» **Saved data entries**:
>>>>>

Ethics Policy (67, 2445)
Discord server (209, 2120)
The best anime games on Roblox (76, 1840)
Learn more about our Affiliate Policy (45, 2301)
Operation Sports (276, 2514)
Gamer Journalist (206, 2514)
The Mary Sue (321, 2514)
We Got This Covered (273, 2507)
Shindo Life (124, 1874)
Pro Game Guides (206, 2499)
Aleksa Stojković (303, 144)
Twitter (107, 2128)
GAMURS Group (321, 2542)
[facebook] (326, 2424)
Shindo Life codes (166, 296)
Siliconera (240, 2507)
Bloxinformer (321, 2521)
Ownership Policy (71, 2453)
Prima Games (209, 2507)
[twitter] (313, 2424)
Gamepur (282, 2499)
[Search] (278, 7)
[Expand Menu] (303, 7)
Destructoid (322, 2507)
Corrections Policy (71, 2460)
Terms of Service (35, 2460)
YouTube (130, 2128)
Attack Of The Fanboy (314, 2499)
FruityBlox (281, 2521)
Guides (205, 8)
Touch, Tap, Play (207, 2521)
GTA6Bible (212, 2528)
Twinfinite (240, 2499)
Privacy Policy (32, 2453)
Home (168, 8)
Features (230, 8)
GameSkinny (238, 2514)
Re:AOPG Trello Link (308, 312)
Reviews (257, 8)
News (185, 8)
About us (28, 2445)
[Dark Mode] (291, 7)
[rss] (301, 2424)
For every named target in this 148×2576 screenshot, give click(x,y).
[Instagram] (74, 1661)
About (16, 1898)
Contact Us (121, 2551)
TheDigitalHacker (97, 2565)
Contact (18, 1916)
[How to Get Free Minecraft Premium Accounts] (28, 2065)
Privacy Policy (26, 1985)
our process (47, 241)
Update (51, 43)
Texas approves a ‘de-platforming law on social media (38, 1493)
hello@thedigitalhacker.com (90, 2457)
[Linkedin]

<<<<<

» **Task objective**:
The required output is every line above from the one with "Siliconera (240, 2507)" down to the one with "TheDigitalHacker (97, 2565)", restated word for word, ends included.

» **Solution to this problem**:
Siliconera (240, 2507)
Bloxinformer (321, 2521)
Ownership Policy (71, 2453)
Prima Games (209, 2507)
[twitter] (313, 2424)
Gamepur (282, 2499)
[Search] (278, 7)
[Expand Menu] (303, 7)
Destructoid (322, 2507)
Corrections Policy (71, 2460)
Terms of Service (35, 2460)
YouTube (130, 2128)
Attack Of The Fanboy (314, 2499)
FruityBlox (281, 2521)
Guides (205, 8)
Touch, Tap, Play (207, 2521)
GTA6Bible (212, 2528)
Twinfinite (240, 2499)
Privacy Policy (32, 2453)
Home (168, 8)
Features (230, 8)
GameSkinny (238, 2514)
Re:AOPG Trello Link (308, 312)
Reviews (257, 8)
News (185, 8)
About us (28, 2445)
[Dark Mode] (291, 7)
[rss] (301, 2424)
For every named target in this 148×2576 screenshot, give click(x,y).
[Instagram] (74, 1661)
About (16, 1898)
Contact Us (121, 2551)
TheDigitalHacker (97, 2565)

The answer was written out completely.